Data excerpts:
********************

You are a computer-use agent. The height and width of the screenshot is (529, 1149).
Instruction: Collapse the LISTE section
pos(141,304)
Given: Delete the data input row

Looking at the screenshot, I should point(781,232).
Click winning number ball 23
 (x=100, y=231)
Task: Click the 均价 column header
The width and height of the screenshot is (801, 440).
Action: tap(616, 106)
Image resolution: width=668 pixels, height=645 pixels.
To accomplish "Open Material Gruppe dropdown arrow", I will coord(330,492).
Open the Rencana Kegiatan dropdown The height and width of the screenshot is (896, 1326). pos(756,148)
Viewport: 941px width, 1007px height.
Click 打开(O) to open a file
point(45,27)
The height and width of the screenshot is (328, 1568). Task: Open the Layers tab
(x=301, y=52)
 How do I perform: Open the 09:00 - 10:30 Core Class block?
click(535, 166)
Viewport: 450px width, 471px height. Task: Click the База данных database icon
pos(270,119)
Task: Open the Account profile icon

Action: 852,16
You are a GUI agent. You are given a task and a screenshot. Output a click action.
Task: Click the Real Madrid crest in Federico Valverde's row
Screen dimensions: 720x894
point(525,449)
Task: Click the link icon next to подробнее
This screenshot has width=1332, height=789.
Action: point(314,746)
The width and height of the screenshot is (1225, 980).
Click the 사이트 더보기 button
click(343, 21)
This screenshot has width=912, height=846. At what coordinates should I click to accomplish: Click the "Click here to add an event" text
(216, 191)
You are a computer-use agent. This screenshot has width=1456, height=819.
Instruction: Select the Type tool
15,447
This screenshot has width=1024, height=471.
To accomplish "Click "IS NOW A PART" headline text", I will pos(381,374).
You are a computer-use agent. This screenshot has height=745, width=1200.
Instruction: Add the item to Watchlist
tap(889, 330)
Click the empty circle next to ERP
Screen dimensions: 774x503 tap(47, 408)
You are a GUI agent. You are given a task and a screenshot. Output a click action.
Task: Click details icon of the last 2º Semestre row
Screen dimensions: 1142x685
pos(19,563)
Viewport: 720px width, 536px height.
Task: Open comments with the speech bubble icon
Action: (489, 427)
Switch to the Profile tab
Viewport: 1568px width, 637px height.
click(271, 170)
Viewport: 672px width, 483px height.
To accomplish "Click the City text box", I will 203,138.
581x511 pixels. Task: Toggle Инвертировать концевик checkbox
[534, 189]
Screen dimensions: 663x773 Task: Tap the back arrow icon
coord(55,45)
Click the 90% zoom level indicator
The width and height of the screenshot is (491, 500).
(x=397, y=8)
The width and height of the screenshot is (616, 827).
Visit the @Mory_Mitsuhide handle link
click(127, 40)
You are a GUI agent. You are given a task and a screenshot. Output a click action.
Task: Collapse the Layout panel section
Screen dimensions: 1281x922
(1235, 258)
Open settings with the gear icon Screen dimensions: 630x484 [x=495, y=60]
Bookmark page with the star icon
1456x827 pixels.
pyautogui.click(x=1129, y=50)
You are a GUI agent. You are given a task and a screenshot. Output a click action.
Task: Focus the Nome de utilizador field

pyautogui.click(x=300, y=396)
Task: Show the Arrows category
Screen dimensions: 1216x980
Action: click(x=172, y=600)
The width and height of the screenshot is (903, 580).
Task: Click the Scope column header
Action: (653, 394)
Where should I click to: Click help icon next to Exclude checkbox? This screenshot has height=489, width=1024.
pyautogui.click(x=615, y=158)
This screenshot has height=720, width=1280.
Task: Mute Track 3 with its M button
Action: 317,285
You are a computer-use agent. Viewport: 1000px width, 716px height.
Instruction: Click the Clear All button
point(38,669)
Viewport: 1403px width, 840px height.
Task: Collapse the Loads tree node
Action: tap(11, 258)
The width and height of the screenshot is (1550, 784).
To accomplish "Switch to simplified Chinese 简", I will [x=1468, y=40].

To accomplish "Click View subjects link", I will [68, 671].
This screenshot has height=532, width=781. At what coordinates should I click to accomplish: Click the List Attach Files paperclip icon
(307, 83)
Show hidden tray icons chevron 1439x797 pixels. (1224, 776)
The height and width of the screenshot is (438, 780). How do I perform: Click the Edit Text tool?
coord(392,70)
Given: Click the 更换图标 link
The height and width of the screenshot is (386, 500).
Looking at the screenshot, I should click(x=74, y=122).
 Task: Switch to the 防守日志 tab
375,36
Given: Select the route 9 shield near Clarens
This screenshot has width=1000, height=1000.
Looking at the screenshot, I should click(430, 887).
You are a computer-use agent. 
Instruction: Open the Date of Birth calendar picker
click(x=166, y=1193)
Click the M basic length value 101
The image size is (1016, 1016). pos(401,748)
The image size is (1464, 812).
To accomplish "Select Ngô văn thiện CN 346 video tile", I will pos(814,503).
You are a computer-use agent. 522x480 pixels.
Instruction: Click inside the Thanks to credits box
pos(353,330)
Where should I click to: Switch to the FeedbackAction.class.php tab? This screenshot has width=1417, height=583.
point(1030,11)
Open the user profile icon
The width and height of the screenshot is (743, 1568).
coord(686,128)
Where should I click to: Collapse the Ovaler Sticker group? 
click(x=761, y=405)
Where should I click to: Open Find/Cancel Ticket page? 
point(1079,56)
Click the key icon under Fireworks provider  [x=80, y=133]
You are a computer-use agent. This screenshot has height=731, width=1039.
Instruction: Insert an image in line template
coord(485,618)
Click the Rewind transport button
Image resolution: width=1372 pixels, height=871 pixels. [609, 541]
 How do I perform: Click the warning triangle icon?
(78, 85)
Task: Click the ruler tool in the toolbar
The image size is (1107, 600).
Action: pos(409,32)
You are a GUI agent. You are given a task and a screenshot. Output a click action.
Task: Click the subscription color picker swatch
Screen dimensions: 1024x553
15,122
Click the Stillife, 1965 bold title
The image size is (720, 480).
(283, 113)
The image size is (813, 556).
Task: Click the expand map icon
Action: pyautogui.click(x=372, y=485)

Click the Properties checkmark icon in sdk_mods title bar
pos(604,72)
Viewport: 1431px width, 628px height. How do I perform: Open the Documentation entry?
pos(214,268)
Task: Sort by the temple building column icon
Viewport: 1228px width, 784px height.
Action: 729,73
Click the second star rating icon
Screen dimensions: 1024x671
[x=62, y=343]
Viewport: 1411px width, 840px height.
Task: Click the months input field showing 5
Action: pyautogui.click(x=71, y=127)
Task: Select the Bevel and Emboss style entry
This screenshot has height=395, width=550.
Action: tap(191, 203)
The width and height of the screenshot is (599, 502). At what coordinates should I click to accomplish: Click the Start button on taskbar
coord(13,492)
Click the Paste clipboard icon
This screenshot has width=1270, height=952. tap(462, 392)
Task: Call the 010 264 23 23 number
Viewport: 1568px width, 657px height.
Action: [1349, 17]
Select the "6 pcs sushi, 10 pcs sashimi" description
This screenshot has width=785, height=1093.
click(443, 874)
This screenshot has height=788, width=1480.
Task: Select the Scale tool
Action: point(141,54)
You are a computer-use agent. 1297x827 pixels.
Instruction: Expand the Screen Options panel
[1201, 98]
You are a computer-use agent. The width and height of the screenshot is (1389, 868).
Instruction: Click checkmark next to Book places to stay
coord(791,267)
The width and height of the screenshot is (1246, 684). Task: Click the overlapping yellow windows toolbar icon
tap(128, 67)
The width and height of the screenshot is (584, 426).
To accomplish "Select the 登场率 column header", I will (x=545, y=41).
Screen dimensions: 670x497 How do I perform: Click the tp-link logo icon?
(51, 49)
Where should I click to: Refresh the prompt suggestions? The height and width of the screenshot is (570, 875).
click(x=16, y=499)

********************

Problem description: The answer must be a word-for-word transcription of every record above.

Task result:
You are a computer-use agent. The height and width of the screenshot is (529, 1149).
Instruction: Collapse the LISTE section
pos(141,304)
Given: Delete the data input row

Looking at the screenshot, I should point(781,232).
Click winning number ball 23
 (x=100, y=231)
Task: Click the 均价 column header
The width and height of the screenshot is (801, 440).
Action: tap(616, 106)
Image resolution: width=668 pixels, height=645 pixels.
To accomplish "Open Material Gruppe dropdown arrow", I will coord(330,492).
Open the Rencana Kegiatan dropdown The height and width of the screenshot is (896, 1326). pos(756,148)
Viewport: 941px width, 1007px height.
Click 打开(O) to open a file
point(45,27)
The height and width of the screenshot is (328, 1568). Task: Open the Layers tab
(x=301, y=52)
 How do I perform: Open the 09:00 - 10:30 Core Class block?
click(535, 166)
Viewport: 450px width, 471px height. Task: Click the База данных database icon
pos(270,119)
Task: Open the Account profile icon

Action: 852,16
You are a GUI agent. You are given a task and a screenshot. Output a click action.
Task: Click the Real Madrid crest in Federico Valverde's row
Screen dimensions: 720x894
point(525,449)
Task: Click the link icon next to подробнее
This screenshot has width=1332, height=789.
Action: point(314,746)
The width and height of the screenshot is (1225, 980).
Click the 사이트 더보기 button
click(343, 21)
This screenshot has width=912, height=846. At what coordinates should I click to accomplish: Click the "Click here to add an event" text
(216, 191)
You are a computer-use agent. This screenshot has width=1456, height=819.
Instruction: Select the Type tool
15,447
This screenshot has width=1024, height=471.
To accomplish "Click "IS NOW A PART" headline text", I will pos(381,374).
You are a computer-use agent. This screenshot has height=745, width=1200.
Instruction: Add the item to Watchlist
tap(889, 330)
Click the empty circle next to ERP
Screen dimensions: 774x503 tap(47, 408)
You are a GUI agent. You are given a task and a screenshot. Output a click action.
Task: Click details icon of the last 2º Semestre row
Screen dimensions: 1142x685
pos(19,563)
Viewport: 720px width, 536px height.
Task: Open comments with the speech bubble icon
Action: (489, 427)
Switch to the Profile tab
Viewport: 1568px width, 637px height.
click(271, 170)
Viewport: 672px width, 483px height.
To accomplish "Click the City text box", I will 203,138.
581x511 pixels. Task: Toggle Инвертировать концевик checkbox
[534, 189]
Screen dimensions: 663x773 Task: Tap the back arrow icon
coord(55,45)
Click the 90% zoom level indicator
The width and height of the screenshot is (491, 500).
(x=397, y=8)
The width and height of the screenshot is (616, 827).
Visit the @Mory_Mitsuhide handle link
click(127, 40)
You are a GUI agent. You are given a task and a screenshot. Output a click action.
Task: Collapse the Layout panel section
Screen dimensions: 1281x922
(1235, 258)
Open settings with the gear icon Screen dimensions: 630x484 [x=495, y=60]
Bookmark page with the star icon
1456x827 pixels.
pyautogui.click(x=1129, y=50)
You are a GUI agent. You are given a task and a screenshot. Output a click action.
Task: Focus the Nome de utilizador field

pyautogui.click(x=300, y=396)
Task: Show the Arrows category
Screen dimensions: 1216x980
Action: click(x=172, y=600)
The width and height of the screenshot is (903, 580).
Task: Click the Scope column header
Action: (653, 394)
Where should I click to: Click help icon next to Exclude checkbox? This screenshot has height=489, width=1024.
pyautogui.click(x=615, y=158)
This screenshot has height=720, width=1280.
Task: Mute Track 3 with its M button
Action: 317,285
You are a computer-use agent. Viewport: 1000px width, 716px height.
Instruction: Click the Clear All button
point(38,669)
Viewport: 1403px width, 840px height.
Task: Collapse the Loads tree node
Action: tap(11, 258)
The width and height of the screenshot is (1550, 784).
To accomplish "Switch to simplified Chinese 简", I will [x=1468, y=40].

To accomplish "Click View subjects link", I will [68, 671].
This screenshot has height=532, width=781. At what coordinates should I click to accomplish: Click the List Attach Files paperclip icon
(307, 83)
Show hidden tray icons chevron 1439x797 pixels. (1224, 776)
The height and width of the screenshot is (438, 780). How do I perform: Click the Edit Text tool?
coord(392,70)
Given: Click the 更换图标 link
The height and width of the screenshot is (386, 500).
Looking at the screenshot, I should click(x=74, y=122).
 Task: Switch to the 防守日志 tab
375,36
Given: Select the route 9 shield near Clarens
This screenshot has width=1000, height=1000.
Looking at the screenshot, I should click(430, 887).
You are a computer-use agent. 
Instruction: Open the Date of Birth calendar picker
click(x=166, y=1193)
Click the M basic length value 101
The image size is (1016, 1016). pos(401,748)
The image size is (1464, 812).
To accomplish "Select Ngô văn thiện CN 346 video tile", I will pos(814,503).
You are a computer-use agent. 522x480 pixels.
Instruction: Click inside the Thanks to credits box
pos(353,330)
Where should I click to: Switch to the FeedbackAction.class.php tab? This screenshot has width=1417, height=583.
point(1030,11)
Open the user profile icon
The width and height of the screenshot is (743, 1568).
coord(686,128)
Where should I click to: Collapse the Ovaler Sticker group? 
click(x=761, y=405)
Where should I click to: Open Find/Cancel Ticket page? 
point(1079,56)
Click the key icon under Fireworks provider  [x=80, y=133]
You are a computer-use agent. This screenshot has height=731, width=1039.
Instruction: Insert an image in line template
coord(485,618)
Click the Rewind transport button
Image resolution: width=1372 pixels, height=871 pixels. [609, 541]
 How do I perform: Click the warning triangle icon?
(78, 85)
Task: Click the ruler tool in the toolbar
The image size is (1107, 600).
Action: pos(409,32)
You are a GUI agent. You are given a task and a screenshot. Output a click action.
Task: Click the subscription color picker swatch
Screen dimensions: 1024x553
15,122
Click the Stillife, 1965 bold title
The image size is (720, 480).
(283, 113)
The image size is (813, 556).
Task: Click the expand map icon
Action: pyautogui.click(x=372, y=485)

Click the Properties checkmark icon in sdk_mods title bar
pos(604,72)
Viewport: 1431px width, 628px height. How do I perform: Open the Documentation entry?
pos(214,268)
Task: Sort by the temple building column icon
Viewport: 1228px width, 784px height.
Action: 729,73
Click the second star rating icon
Screen dimensions: 1024x671
[x=62, y=343]
Viewport: 1411px width, 840px height.
Task: Click the months input field showing 5
Action: pyautogui.click(x=71, y=127)
Task: Select the Bevel and Emboss style entry
This screenshot has height=395, width=550.
Action: tap(191, 203)
The width and height of the screenshot is (599, 502). At what coordinates should I click to accomplish: Click the Start button on taskbar
coord(13,492)
Click the Paste clipboard icon
This screenshot has width=1270, height=952. tap(462, 392)
Task: Call the 010 264 23 23 number
Viewport: 1568px width, 657px height.
Action: [1349, 17]
Select the "6 pcs sushi, 10 pcs sashimi" description
This screenshot has width=785, height=1093.
click(443, 874)
This screenshot has height=788, width=1480.
Task: Select the Scale tool
Action: point(141,54)
You are a computer-use agent. 1297x827 pixels.
Instruction: Expand the Screen Options panel
[1201, 98]
You are a computer-use agent. The width and height of the screenshot is (1389, 868).
Instruction: Click checkmark next to Book places to stay
coord(791,267)
The width and height of the screenshot is (1246, 684). Task: Click the overlapping yellow windows toolbar icon
tap(128, 67)
The width and height of the screenshot is (584, 426).
To accomplish "Select the 登场率 column header", I will (x=545, y=41).
Screen dimensions: 670x497 How do I perform: Click the tp-link logo icon?
(51, 49)
Where should I click to: Refresh the prompt suggestions? The height and width of the screenshot is (570, 875).
click(x=16, y=499)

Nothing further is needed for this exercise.